═══ Texto de la página

Sí, yo lo supe desde siempre

A la gente le encanta hacer cualquier cosa en nombre de los niños. Vamos a la guerra en nombre de los niños. Vamos a hacer políticas ambientales en nombre de los niños. Vamos a crear prisiones en nombre de los niños. Votemos en nombre de los niños. Cambiemos la economía en nombre de los niños. Matemos en nombre de los niños, porque los niños son el futuro. Pero, ¿alguien se ha preguntado qué quieren los niños?

Hay niños varones que quieren ser niñas hembras y hay niñas hembras que quieren ser niños varones. Pepper dice que ellos lo saben desde que son muy pequeños, que hay casos, incluso, que lo primero que logran verbalizar tiene que ver con su identidad de género. Yo no lo dudo. Yo fui uno de ellos.

Un recuerdo que visito constantemente es el siguiente: estoy disfrazado de Leonardo, la Tortuga Ninja, y estoy columpiándome en el parque del edificio. Otro niño se me acerca y me pregunta: ¿Tú eres niño o niña? A lo que respondo, gritando, que soy una niña. Ese grito lo llevo conmigo a todas partes porque está cargado de la más pura rabia y frustración. Recuerdo haber sentido vergüenza por haber usado un disfraz de un personaje masculino. Recuerdo haberme sometido, después, a terapias autoinducidas para reconfigurar mis gustos: una vez pedí de regalo una Barbie, a sabiendas de que lo que me gustaba era un GI-JOE.

Esa contradicción entre lo que sentía que era y lo que en verdad era la pude surfear con mucho amor de mi familia, porque ellos entendieron que siempre me gustó el azul sobre el rosado. Así, pude vivir en cierta medida la fantasía de ser un niño varón que jugaba con juguetes de varón y se vestía como un varón. Pero el tiempo es implacable y la pubertad llegó. Y con ella la resignación: el sueño de ser un hombre se había terminado. Pero hoy me pregunto, de haber podido interrumpir mi desarrollo como una mujer, ¿lo habría hecho? Sí. Mil veces sí. Hubiese arrancado mi proceso como transgénero hace más de 20 años.

══════

Consigna A. En el texto sobre la identidad de género, ¿por qué quien escribe lleva consigo a todas partes el grito que dio en el parque? Responde en una a tres oraciones.
Consigna B.
Indica si cada afirmación coincide con el texto sobre la identidad de género. Responde sí o no y cita las palabras del texto que lo deciden.
(i) Pepper sostiene que estos niños saben su identidad desde muy pequeños.
(ii) Quien escribe pidió una vez de regalo un GI-JOE.
(iii) Quien escribe no habría interrumpido su desarrollo como mujer.
Consigna C. Copia del texto sobre la identidad de género el fragmento que empieza con "Sí, yo lo supe" y sigue hasta "quieren los niños?".

═══ Entradas mostradas

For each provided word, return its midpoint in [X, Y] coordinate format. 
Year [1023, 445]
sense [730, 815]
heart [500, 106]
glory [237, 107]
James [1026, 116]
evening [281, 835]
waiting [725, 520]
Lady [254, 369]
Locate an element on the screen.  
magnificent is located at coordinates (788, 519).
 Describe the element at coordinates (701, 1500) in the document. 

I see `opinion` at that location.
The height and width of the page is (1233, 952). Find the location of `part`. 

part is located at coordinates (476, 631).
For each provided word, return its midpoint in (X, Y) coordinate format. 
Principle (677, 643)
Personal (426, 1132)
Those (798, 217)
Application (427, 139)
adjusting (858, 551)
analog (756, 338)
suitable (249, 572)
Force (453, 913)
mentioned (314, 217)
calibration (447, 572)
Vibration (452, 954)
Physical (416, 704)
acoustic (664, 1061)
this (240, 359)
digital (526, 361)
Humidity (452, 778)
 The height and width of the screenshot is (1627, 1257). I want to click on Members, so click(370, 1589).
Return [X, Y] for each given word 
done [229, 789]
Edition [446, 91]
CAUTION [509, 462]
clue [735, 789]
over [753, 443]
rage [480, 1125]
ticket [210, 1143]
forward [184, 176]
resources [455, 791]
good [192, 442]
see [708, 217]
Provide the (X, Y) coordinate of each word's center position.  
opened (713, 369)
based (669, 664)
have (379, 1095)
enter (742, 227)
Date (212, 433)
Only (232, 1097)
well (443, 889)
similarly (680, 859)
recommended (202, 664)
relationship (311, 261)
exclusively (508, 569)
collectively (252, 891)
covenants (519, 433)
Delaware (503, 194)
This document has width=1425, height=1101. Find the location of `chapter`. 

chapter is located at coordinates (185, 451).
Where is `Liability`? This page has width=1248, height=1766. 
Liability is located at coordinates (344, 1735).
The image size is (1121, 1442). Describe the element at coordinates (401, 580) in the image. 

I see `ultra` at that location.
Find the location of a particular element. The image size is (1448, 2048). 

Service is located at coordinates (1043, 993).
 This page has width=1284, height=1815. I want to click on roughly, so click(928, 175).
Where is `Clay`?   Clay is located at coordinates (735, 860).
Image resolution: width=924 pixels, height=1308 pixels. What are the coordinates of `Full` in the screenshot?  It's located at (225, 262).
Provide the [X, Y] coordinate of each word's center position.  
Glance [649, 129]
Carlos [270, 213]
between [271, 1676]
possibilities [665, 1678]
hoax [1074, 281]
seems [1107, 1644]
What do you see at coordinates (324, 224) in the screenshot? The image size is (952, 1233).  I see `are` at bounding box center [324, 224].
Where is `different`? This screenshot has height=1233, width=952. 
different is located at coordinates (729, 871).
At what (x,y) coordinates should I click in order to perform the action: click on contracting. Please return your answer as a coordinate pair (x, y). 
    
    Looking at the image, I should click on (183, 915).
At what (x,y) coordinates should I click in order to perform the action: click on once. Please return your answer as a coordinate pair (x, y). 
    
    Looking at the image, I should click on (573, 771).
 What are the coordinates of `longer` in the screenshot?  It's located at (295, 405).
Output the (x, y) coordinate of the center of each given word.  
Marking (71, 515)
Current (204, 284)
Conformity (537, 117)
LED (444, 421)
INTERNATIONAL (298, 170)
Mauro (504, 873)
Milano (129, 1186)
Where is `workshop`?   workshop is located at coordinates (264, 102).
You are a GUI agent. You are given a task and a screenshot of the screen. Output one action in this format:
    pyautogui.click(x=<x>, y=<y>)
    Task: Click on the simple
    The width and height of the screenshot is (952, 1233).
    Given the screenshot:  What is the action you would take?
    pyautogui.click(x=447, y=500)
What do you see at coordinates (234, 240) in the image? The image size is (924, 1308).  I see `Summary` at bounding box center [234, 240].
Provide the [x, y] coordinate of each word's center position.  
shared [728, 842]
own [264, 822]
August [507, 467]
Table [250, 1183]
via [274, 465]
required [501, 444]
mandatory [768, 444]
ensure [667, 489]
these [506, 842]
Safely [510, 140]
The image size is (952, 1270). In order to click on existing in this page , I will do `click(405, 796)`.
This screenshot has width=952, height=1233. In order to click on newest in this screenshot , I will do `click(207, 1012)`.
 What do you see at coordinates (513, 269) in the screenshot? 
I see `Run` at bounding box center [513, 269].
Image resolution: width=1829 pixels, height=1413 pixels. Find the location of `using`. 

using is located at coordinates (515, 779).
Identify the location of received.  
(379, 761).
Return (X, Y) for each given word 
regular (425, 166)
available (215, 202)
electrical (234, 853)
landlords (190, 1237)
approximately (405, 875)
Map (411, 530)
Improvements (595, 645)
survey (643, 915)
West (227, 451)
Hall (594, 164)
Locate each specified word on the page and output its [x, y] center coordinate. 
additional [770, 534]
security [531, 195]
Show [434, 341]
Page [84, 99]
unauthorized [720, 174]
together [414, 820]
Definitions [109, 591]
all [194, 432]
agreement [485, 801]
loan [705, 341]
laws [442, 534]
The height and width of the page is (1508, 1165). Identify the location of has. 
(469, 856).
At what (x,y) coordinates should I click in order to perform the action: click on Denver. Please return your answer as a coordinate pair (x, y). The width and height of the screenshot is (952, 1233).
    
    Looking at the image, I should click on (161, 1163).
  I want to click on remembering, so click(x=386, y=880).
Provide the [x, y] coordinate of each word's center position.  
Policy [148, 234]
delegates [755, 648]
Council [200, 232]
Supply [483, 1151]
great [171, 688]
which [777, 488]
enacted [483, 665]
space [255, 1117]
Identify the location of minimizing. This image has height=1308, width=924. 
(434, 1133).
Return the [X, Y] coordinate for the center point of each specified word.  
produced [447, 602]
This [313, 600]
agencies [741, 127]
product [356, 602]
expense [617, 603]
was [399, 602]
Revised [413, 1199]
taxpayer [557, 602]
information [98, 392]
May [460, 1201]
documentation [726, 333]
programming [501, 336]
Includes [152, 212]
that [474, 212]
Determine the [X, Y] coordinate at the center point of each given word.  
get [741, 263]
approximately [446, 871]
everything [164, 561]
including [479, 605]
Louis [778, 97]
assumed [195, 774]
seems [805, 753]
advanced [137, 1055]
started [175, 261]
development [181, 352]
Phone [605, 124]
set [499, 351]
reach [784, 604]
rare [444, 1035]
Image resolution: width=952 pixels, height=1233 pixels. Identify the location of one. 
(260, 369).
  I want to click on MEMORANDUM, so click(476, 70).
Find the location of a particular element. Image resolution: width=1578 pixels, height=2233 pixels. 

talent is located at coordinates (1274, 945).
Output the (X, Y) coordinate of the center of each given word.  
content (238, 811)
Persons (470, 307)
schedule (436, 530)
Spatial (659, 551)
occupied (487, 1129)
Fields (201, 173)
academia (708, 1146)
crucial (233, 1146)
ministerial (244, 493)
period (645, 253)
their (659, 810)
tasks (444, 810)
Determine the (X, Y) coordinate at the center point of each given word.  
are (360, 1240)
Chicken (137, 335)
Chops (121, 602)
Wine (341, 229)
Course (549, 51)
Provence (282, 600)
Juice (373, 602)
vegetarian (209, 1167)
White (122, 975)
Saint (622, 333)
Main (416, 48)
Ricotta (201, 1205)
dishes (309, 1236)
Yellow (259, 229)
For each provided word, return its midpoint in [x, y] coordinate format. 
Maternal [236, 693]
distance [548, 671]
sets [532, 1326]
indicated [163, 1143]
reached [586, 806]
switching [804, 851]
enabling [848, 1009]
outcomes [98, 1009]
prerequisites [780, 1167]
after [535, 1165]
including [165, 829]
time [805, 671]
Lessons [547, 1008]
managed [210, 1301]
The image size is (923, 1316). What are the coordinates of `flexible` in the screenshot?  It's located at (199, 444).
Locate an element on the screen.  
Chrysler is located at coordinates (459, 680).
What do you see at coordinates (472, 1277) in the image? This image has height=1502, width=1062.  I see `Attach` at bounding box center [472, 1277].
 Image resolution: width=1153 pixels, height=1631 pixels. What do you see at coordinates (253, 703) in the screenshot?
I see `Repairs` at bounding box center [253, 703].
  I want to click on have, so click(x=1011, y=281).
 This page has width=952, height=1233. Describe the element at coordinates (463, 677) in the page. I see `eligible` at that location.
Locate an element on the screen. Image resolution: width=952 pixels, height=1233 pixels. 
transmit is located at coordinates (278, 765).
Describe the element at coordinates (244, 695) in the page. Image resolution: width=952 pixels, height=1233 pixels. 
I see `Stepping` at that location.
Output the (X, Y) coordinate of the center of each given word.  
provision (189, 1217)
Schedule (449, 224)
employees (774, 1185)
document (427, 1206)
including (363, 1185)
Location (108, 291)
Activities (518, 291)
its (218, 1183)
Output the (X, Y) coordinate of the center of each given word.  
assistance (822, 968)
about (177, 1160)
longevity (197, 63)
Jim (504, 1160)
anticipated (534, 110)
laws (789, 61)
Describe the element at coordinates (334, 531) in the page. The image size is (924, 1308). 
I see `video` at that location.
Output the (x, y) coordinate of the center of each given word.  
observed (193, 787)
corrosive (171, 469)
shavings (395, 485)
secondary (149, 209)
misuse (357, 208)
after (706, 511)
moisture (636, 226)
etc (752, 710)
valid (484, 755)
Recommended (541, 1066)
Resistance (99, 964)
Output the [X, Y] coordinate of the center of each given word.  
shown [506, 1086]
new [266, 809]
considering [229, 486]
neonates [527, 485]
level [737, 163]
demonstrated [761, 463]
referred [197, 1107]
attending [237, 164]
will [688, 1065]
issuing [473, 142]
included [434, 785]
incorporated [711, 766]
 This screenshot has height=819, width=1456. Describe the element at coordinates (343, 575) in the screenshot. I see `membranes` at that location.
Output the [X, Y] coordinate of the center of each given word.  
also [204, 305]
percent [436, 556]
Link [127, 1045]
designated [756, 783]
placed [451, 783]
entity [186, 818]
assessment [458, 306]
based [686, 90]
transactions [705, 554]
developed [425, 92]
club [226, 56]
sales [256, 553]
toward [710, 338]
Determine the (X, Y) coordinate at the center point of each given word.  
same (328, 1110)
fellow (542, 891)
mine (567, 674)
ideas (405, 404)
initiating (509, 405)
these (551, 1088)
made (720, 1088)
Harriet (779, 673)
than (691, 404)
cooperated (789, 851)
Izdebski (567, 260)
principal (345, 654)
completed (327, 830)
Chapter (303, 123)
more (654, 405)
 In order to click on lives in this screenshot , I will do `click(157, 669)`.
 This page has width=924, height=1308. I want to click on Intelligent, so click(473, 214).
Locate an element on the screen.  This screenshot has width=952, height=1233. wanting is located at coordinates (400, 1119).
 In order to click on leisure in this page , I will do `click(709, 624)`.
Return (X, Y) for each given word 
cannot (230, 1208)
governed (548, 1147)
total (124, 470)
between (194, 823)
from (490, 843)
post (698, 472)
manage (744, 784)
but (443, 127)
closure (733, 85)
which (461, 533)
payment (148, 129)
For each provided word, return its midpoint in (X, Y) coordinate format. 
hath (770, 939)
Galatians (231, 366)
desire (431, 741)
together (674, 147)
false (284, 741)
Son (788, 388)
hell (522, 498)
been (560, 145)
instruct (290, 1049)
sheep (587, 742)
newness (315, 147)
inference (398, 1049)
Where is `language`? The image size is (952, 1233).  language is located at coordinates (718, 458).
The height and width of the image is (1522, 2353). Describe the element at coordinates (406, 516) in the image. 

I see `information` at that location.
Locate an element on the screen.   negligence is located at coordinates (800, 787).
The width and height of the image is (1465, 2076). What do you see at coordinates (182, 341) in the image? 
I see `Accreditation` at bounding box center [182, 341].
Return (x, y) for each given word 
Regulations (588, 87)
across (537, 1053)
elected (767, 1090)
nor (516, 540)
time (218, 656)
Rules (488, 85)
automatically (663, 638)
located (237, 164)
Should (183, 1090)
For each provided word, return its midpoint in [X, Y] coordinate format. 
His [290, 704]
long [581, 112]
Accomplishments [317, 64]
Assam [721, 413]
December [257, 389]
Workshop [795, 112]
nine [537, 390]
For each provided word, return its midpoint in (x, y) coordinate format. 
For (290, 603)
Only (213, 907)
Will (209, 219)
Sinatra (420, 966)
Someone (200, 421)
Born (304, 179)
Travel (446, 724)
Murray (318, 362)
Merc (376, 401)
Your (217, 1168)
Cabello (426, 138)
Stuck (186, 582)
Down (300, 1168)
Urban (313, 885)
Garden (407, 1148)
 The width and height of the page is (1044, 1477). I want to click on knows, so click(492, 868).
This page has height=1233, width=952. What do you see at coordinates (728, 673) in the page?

══════

Respuesta A. Lo lleva a todas partes porque ese grito, con el que respondió que era una niña, está cargado de la más pura rabia y frustración.

Respuesta B.
(i) Sí: "Pepper dice que ellos lo saben desde que son muy pequeños".
(ii) No: "una vez pedí de regalo una Barbie, a sabiendas de que lo que me gustaba era un GI-JOE".
(iii) No: "¿lo habría hecho? Sí. Mil veces sí."

Respuesta C.
Sí, yo lo supe desde siempre

A la gente le encanta hacer cualquier cosa en nombre de los niños. Vamos a la guerra en nombre de los niños. Vamos a hacer políticas ambientales en nombre de los niños. Vamos a crear prisiones en nombre de los niños. Votemos en nombre de los niños. Cambiemos la economía en nombre de los niños. Matemos en nombre de los niños, porque los niños son el futuro. Pero, ¿alguien se ha preguntado qué quieren los niños?